Si bien es cierto que los romances de infancia, los noviazgos fugaces y los coqueteos inocentes, eran hechos comunes, dentro de nuestras andanzas de final de la primaria y sobre todo en la secundaria. Habitualmente estos no pasaban de las manos enlazadas durante las películas del santo y blue demon. Sudadas en serio por los fuertes calores en Salto de Agua. O los aislados besos en los labios con los que uno refrendaba su calidad de novio y no de amigo. Los noviazgos iban y venían conforme las temporadas, y sobre todo se veían enriquecidos o desvanecidos, por la presencia de amigas y parientes propios o de nuestros amigos que, visitaban el pueblo, y quienes se integraban a nuestras vidas en estos breves periodos, para desaparecer totalmente después.

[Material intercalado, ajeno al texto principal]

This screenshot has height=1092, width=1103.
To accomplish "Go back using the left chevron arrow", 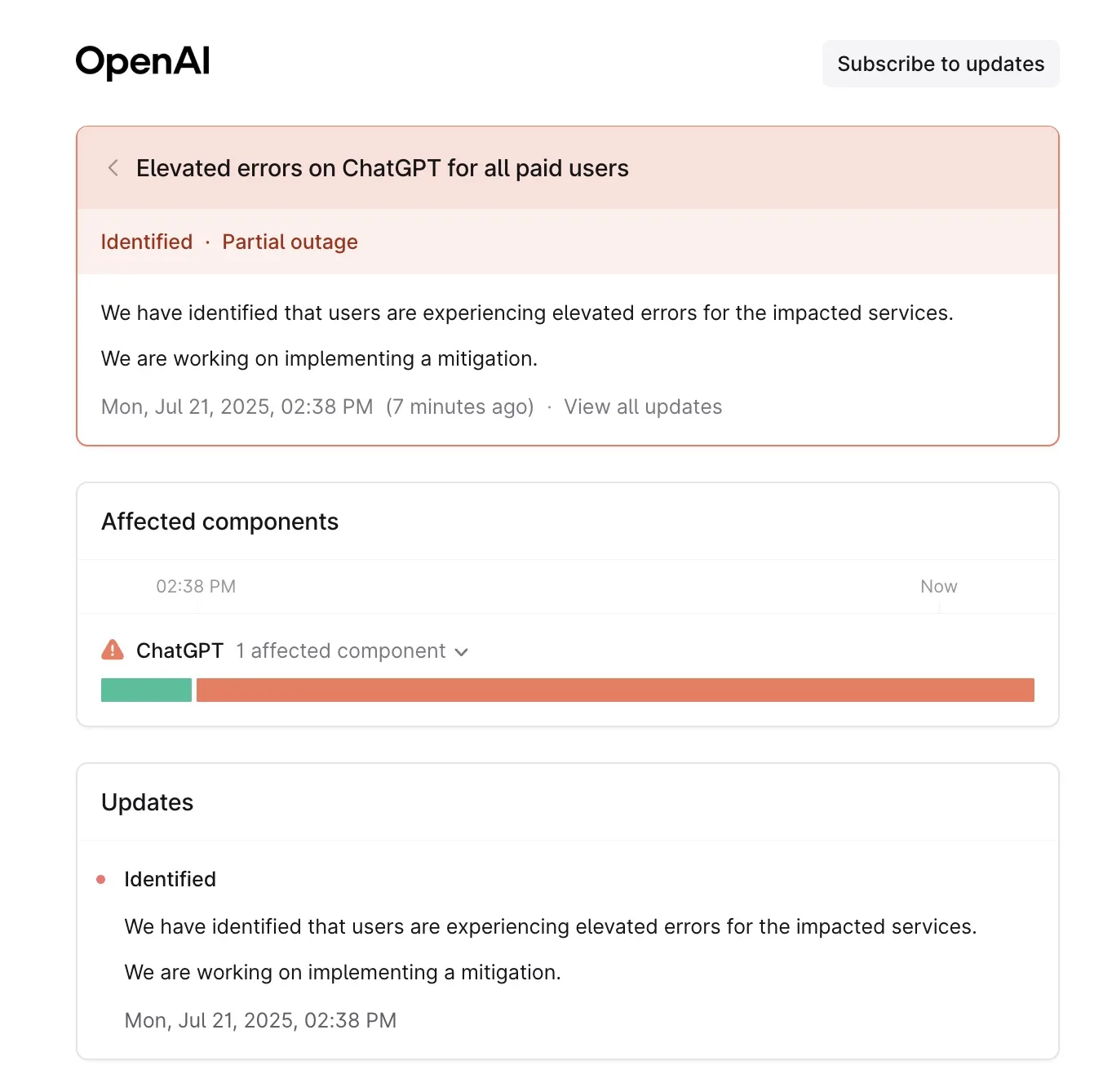I will click(113, 168).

Así, desfilaron por allí, amigos y amigas de Macuspana, de Mérida, de Coatzacoalcos, de villa.
En estas condiciones de aparente inocencia, se dio entonces el despertar distinto, ese que de pronto removió y cimbró hasta el fondo de mis raíces.
Mi presencia en casa de Pedro, era la presencia habitual del amigo cercano y entrañable. Del amigo con el que se comparten las vivencias cotidianas y las nuevas experiencias. Los enredos y los desenredos.
Una casa de muchas mujeres, la madre, las hermanas (muchas). Las mujeres que ayudaban en el ajetreo y la limpieza. Y distinguiéndose de entre todas ellas, María Elena. Una joven de quizás 18 o 19 años, vivaz y espontánea. Menuda de cuerpo, frondosa de caderas y diminuta de senos.
Mi tiempo sin más el segundo año de la secundaria.
Quizás 13 años de edad.
Cuatro o cinco de la tarde, el quehacer concluido. La siesta eterna en una hamaca, o bajo el ruidoso ventilador en turno. La voz y la presencia inquieta de Pedro. La mirada inquisitiva al verla pasar delante de nosotros. El gesto de complicidad en nuestros rostros. Pedro sabía perfectamente el camino. Sabía también como apostarse sin ser descubierto. Sabia como deslizarse con el sigilo y el silencio de una serpiente, arrastrándose si fuera preciso. Y justamente eso hicimos.
María Elena caminó serena, y sin ningún temor de peligro. Entró al baño. Se asomó al espejo. Escudriñó su rostro, hizo algunas muecas y gestos con los labios. Se quitó la blusa, el sostén, y lo primero que descubrí fueron unos senos redondos, pequeños y muy firmes, con los pezones extraordinariamente bellos. Los primeros en toda mi existencia, de una mujer hecha y derecha. Hermosos sin ninguna duda. Deslizó después la falda por las piernas, y casi al mismo tiempo se deshizo de las pantaletas.
La luz intensa del cielo se precipitó como un rayo dentro de mis ojos y se acuñó en mi cerebro.
Aquel cuerpo era absolutamente perfecto. Cada detalle de la cintura, de las nalgas, de las piernas, grabado eternamente en mi memoria. La vimos bañarse enteramente para nosotros, la vimos juguetear con el agua y con el jabón en su cuerpo, con el champú al limpiar sus cabellos. La vimos vestirse de nuevo y finalmente, la vimos abandonar el baño.
Acostados, giramos nuestro cuerpo boca arriba, y en silencio, hicimos una profunda meditación, respecto de todo aquel descubrimiento.
Yo estaba al borde de la fiebre, absolutamente obnubilado por aquella presencia, y con una taquicardia que, parecía mi pecho tropel de caballos desbocados. Estaba como nunca antes en mi vida, literalmente en shock.
Aquella noche, la imagen de María Elena con todas sus consecuencias, hizo mella en mi capacidad de sueño y por primera ocasión hizo presa de mí el insomnio.
A partir de aquel día, repetimos la hazaña en tres o cuatro ocasiones, hasta que, una tarde en la que esperábamos ansiosos el momento, la madre de Pedro nos llamó al fondo del patio, y directa y sin ningún miramiento espetó.
-vuelven a hacer lo que están pretendiendo y a ti (le dijo a Pedro), te pongo una madriza que ni Dios Padre te reconoce.
Luego, dirigiéndose a mí, dijo.
-Ahora mismo nos vamos tú y yo con tu mamá, para que se entere.
En efecto se enteró, y nuestra promesa de no volver a hacerlo fue cumplida perfectamente después de sendas amenazas de por medio.